U-77891

Clinical data
- Routes of administration: By mouth, parenteral

Identifiers
- IUPAC name 3,4-Dibromo-N-methyl-N-[(5S,6R)-1-methyl-1-azaspiro[4.5]decan-6-yl]benzamide;
- CAS Number: 119878-31-8;
- PubChem CID: 117071705;
- ChemSpider: 23120785;
- UNII: 7P6974D7RX;
- ChEMBL: ChEMBL279065;

Chemical and physical data
- Formula: C_{18}H_{24}Br_{2}N_{2}O
- Molar mass: 444.211 g·mol^{−1}
- 3D model (JSmol): Interactive image;
- SMILES CN1CCC[C@]12CCCC[C@H]2N(C)C(=O)c3ccc(Br)c(Br)c3;
- InChI InChI=1S/C18H24Br2N2O/c1-21-11-5-10-18(21)9-4-3-6-16(18)22(2)17(23)13-7-8-14(19)15(20)12-13/h7-8,12,16H,3-6,9-11H2,1-2H3/t16-,18+/m1/s1; Key:XHBTZWGPHRHWQZ-AEFFLSMTSA-N;

= U-77891 =

Chemical compound

U-77891 is an opioid analgesic drug that was first synthesized in 1983 by the Upjohn company.
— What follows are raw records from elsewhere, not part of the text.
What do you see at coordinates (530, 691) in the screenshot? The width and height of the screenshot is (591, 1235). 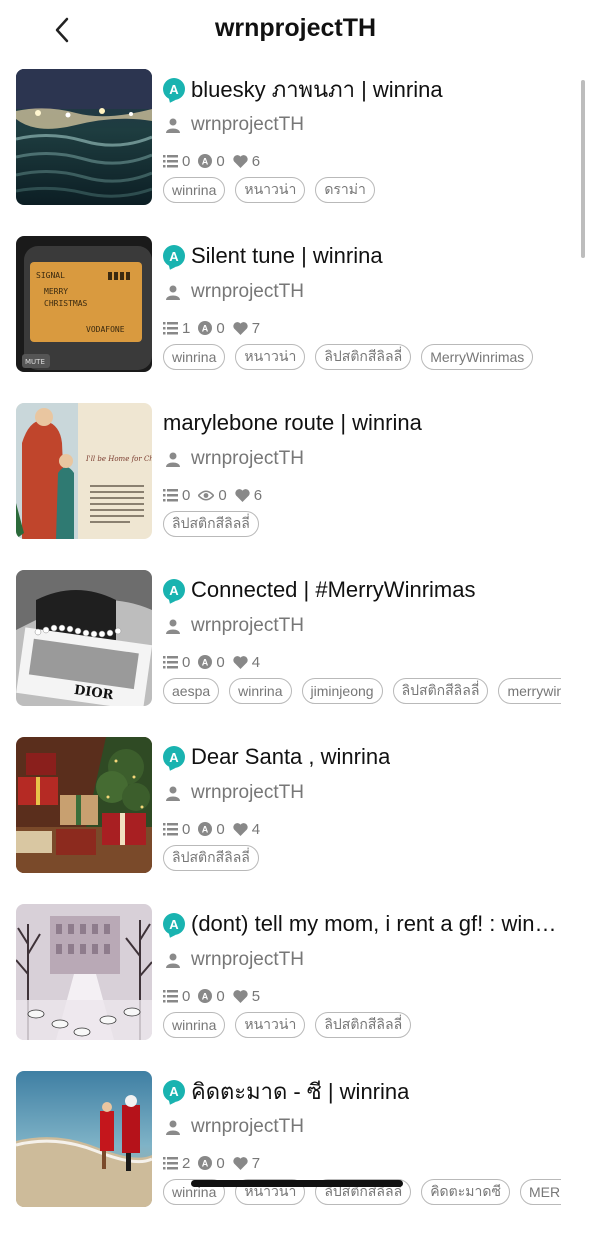 I see `tag-chip: merrywinrimas` at bounding box center [530, 691].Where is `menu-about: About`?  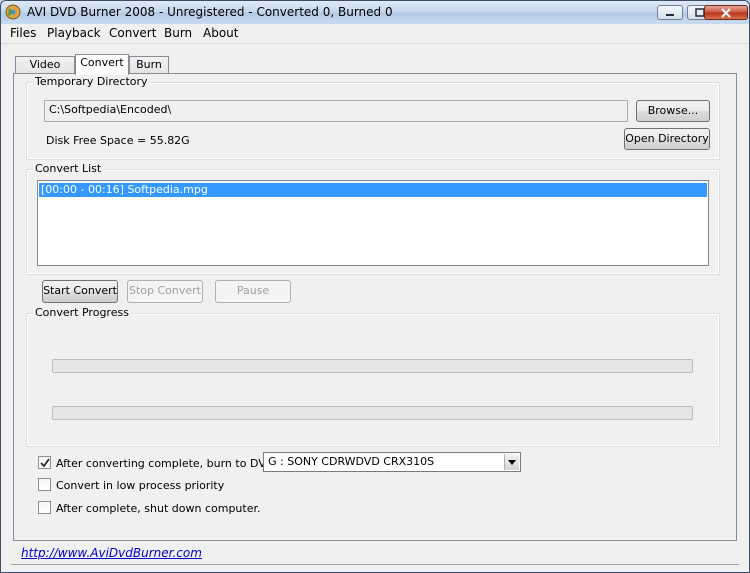 menu-about: About is located at coordinates (220, 33).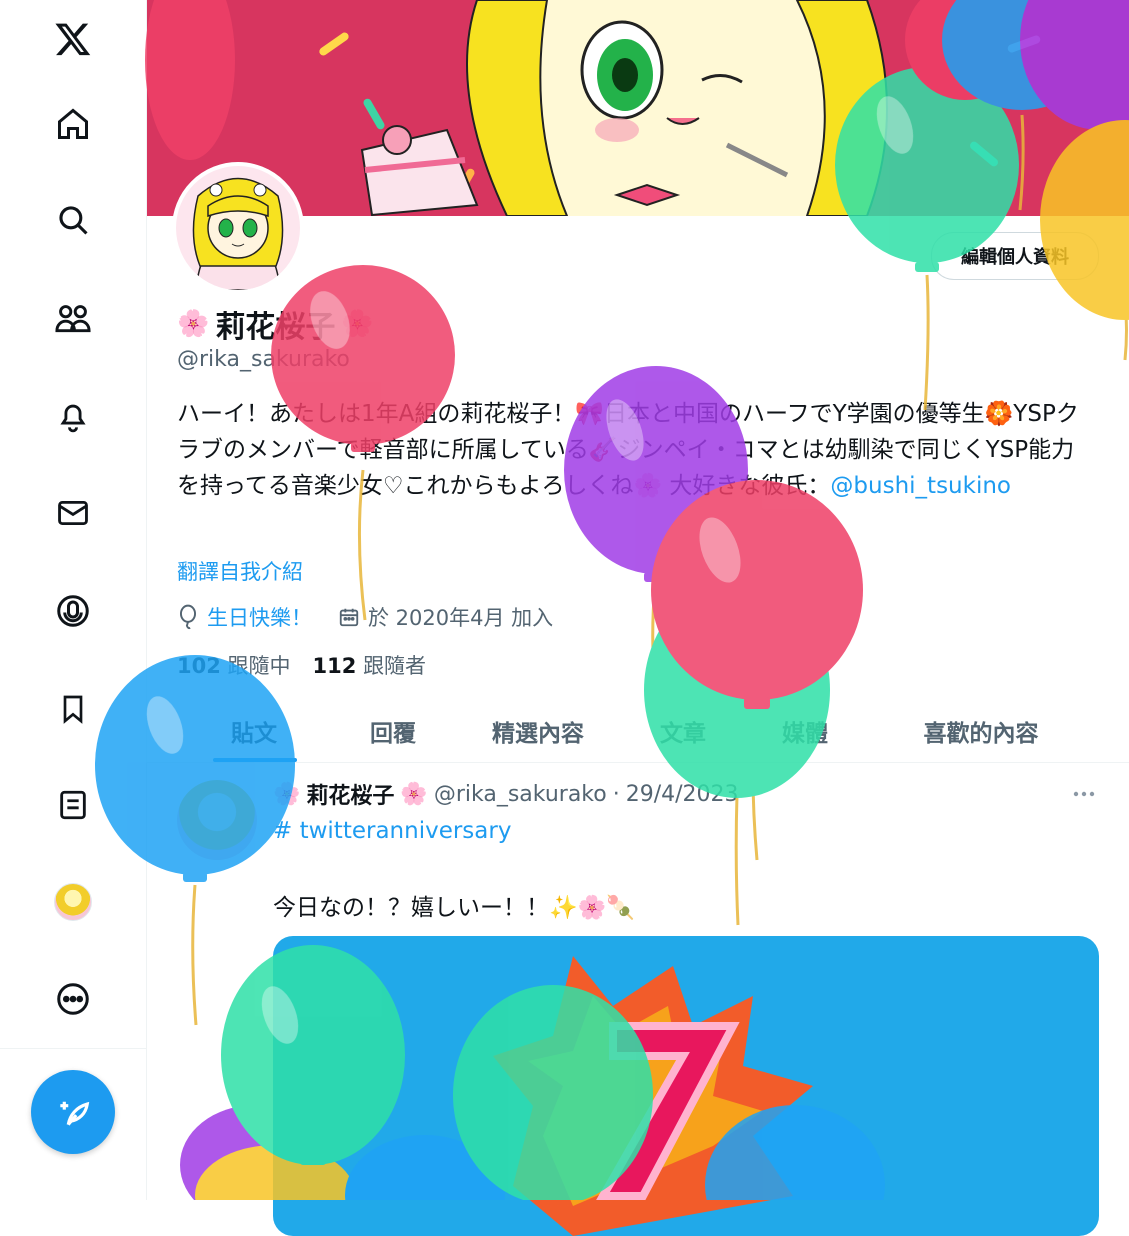  Describe the element at coordinates (254, 731) in the screenshot. I see `tab-posts: 貼文` at that location.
It was originally synthesized to prove that the removal of a single methylene spacer of the benzamide would alter a κ-opioid receptor agonist such as U-50488 into an μ-opioid receptor agonist, as well as producing a semi-rigid derivative of U-47700. This would help elucidate the relative positions of the hydrogen-bond acceptors and substituted aromatic system to find the compound with the lowest K_{i} value in a series of benzamide opioids dating back to the 1970s. The original work found a mixture of agonists and antagonists.
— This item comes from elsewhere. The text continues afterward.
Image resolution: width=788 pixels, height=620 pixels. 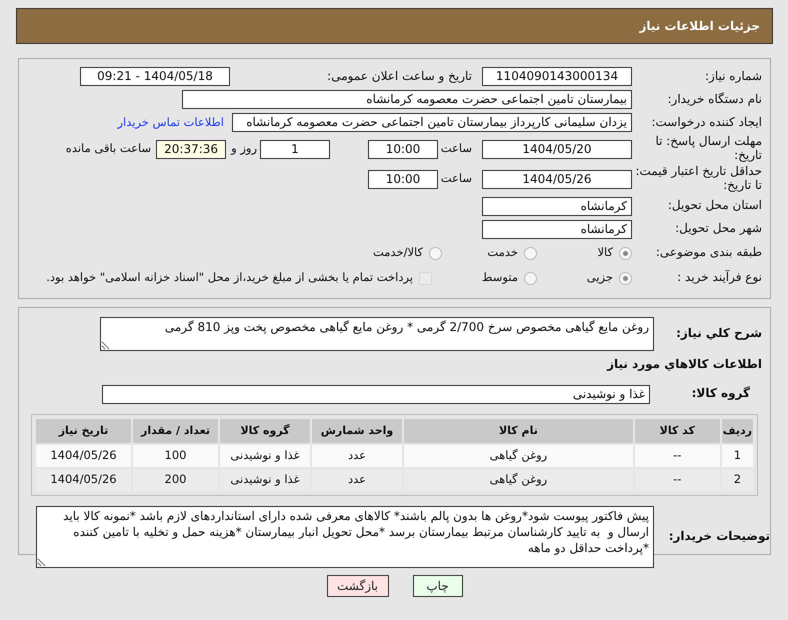 What do you see at coordinates (244, 149) in the screenshot?
I see `days-label: روز و` at bounding box center [244, 149].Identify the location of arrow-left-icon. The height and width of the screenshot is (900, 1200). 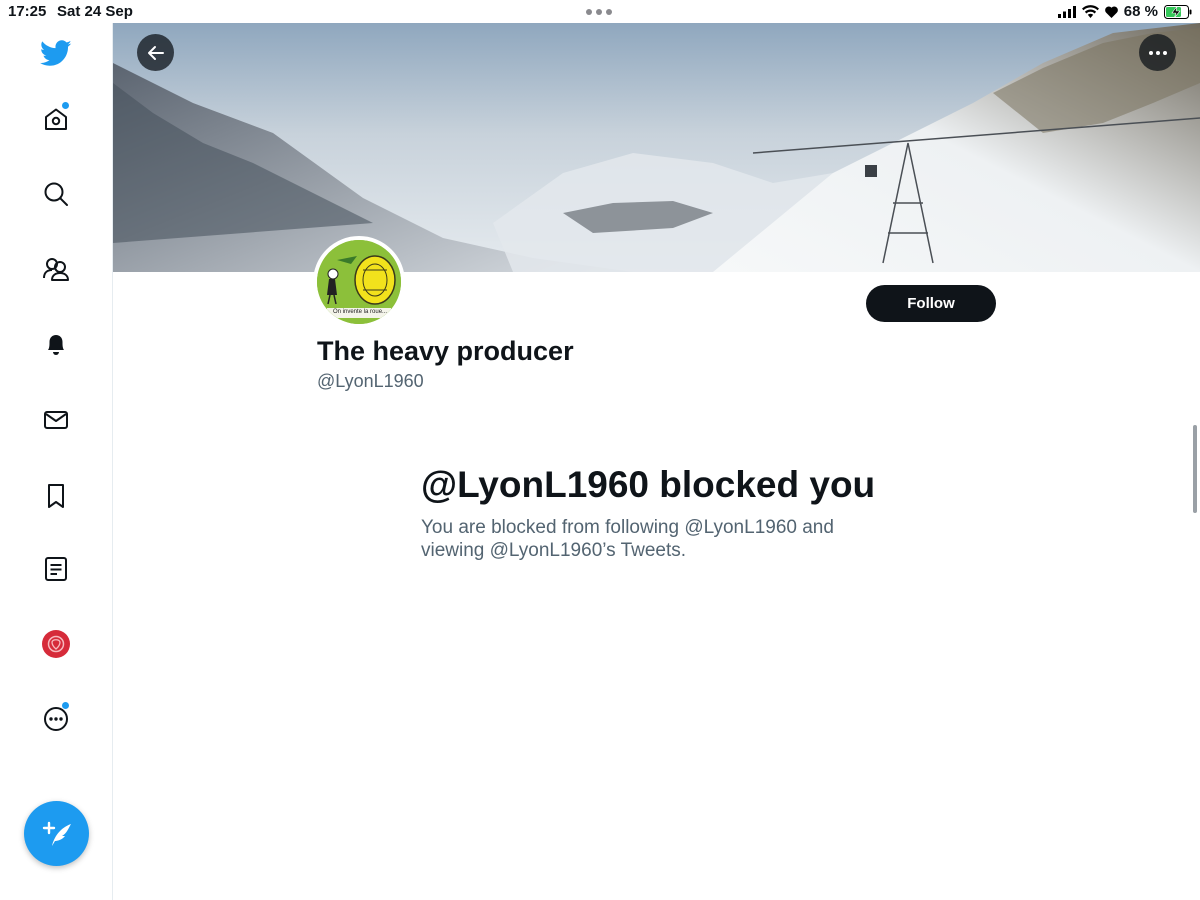
(156, 52).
U-77891 acts as an agonist of the μ-opioid, δ-opioid and κ-opioid receptors with K_{i} values of 2, 105, and 2300 nM, respectively. The compound has ED_{50} values of 0.02 mg/kg and 0.21 mg/kg in mouse phenylquinone writhing and tail-flick assays. One reason for the high potency is the LogP of 4.57, allowing it to accumulate in fatty tissue such as the brain.